Short exercise. Continue the reflection on Hildegard of Bingen and Maya Angelou, picking up right after its final sentence.

Source passage.

::::

This week I am co-leading
a contemplative retreat at Sacred Heart Monastery in Cullman, Alabama. Four
years ago on this site, Dewey Weiss Kramer gave an uplifting course on
Hildegard of Bingen for Columbia Seminary’s Spiritual Formation Program. I
decided to adapt today’s post from my reflections on that experience.
I
am writing this in the wake of the news of the death of Maya Angelou, and this
propinquity prompts me to note Hildegard and Angelou’s shared recognition of
our musical and lyrical needs spiritually, as well as the role that deprivation
plays in appreciating those needs. Both Hildegard and Angelou played many roles
in life, and both were strong and savvy women, unflinching in challenging
injustice as well as carving places for themselves in patriarchal systems and
cultures.
Angelou
took the wistful title and theme of her first book, I Know Why the Caged Bird Sings, from a poem by African American
poet Paul Laurence Dunbar. As a poor
African American girl turned woman from the backwaters of the South, Angelou
knew deprivation on multiple levels.
Hildegard,
from a wealthy family in Germany, used her privilege to create and defend a
group of women religious, but wrote some of her most profound words and
theology when her community was deprived of singing in worship by church
hierarchy.
I
fantasize about the harmony that these giants, Hildegard and Angelou, might
make now that both have been “flung up to heaven,” in the words of the title of
the latter’s last book, A Song Flung Up
to Heaven.
At
nine years of age, Maya Angelou chose to go mute for five years after naming
her rapist and believing it was her words that killed him. It could be argued
that her six memoirs that followed, perhaps all of her writings, were born out
of that silence, a kind of self-imposed spiritual discipline that emulates the
contemplative silences of the monastic life.

::::

Dataset excerpts.
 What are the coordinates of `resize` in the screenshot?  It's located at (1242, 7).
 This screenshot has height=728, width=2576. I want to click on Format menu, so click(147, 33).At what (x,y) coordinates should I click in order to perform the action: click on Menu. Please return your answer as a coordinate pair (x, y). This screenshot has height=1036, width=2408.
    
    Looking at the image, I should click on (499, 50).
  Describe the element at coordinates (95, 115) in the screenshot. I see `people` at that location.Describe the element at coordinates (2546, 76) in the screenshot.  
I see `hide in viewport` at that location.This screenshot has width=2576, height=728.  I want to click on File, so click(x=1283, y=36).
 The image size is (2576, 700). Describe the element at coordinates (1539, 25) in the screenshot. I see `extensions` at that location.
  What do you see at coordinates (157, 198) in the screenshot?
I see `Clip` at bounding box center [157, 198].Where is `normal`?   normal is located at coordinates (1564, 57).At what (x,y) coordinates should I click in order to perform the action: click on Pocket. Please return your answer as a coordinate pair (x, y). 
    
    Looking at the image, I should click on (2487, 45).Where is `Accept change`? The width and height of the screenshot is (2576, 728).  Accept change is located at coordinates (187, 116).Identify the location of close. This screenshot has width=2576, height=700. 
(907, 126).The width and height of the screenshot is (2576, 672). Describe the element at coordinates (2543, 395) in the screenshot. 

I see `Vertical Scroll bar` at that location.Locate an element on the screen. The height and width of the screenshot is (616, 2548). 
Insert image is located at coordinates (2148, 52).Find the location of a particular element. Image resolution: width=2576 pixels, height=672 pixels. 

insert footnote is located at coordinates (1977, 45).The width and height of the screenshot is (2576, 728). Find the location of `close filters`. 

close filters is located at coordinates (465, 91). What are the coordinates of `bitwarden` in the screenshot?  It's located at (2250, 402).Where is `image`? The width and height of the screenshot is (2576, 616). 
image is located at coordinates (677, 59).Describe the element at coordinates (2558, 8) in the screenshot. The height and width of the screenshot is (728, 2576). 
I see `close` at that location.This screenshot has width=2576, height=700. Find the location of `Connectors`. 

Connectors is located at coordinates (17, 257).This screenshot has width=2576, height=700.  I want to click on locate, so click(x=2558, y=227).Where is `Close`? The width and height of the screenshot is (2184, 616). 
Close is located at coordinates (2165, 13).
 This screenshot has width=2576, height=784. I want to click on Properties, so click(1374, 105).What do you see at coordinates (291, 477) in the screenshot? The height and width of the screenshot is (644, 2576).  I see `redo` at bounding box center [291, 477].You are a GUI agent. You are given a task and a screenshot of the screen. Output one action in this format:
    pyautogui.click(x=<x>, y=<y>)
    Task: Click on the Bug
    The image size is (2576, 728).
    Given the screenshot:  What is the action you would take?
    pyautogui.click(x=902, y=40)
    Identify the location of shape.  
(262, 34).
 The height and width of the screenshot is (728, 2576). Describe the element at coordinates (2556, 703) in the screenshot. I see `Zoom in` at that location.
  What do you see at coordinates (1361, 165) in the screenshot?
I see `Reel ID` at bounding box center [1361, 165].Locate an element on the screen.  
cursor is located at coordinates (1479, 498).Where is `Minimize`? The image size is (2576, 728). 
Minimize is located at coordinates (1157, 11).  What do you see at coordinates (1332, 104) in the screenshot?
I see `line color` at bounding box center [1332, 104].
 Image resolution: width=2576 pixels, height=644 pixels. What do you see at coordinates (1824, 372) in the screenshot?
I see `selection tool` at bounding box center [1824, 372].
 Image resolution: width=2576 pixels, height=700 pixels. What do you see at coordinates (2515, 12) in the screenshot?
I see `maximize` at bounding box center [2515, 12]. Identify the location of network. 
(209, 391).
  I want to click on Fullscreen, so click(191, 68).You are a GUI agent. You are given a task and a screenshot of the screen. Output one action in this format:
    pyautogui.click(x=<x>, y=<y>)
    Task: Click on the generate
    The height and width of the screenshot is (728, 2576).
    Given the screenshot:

::::

Answer to the exercise.
Silence
may have allowed her to listen closely to those around her, better able to
capture their choice of words and phrasings; to see life for what it was,
better able to be a truth teller in a world of denial and deception; to deeply
smell and taste and touch the world, better able to depict scents and flavors
and textures; and then to conjure her worldly, earthy, and cultural experience
in lyrical but accessible language.
Similarly,
Hildegard’s contemplative life empowered her to describe her visions, coaching
artists in their design, then to interpret “their truth,” their meaning
spiritually and theologically, in her rudimentary Latin, the mystical language
of the time.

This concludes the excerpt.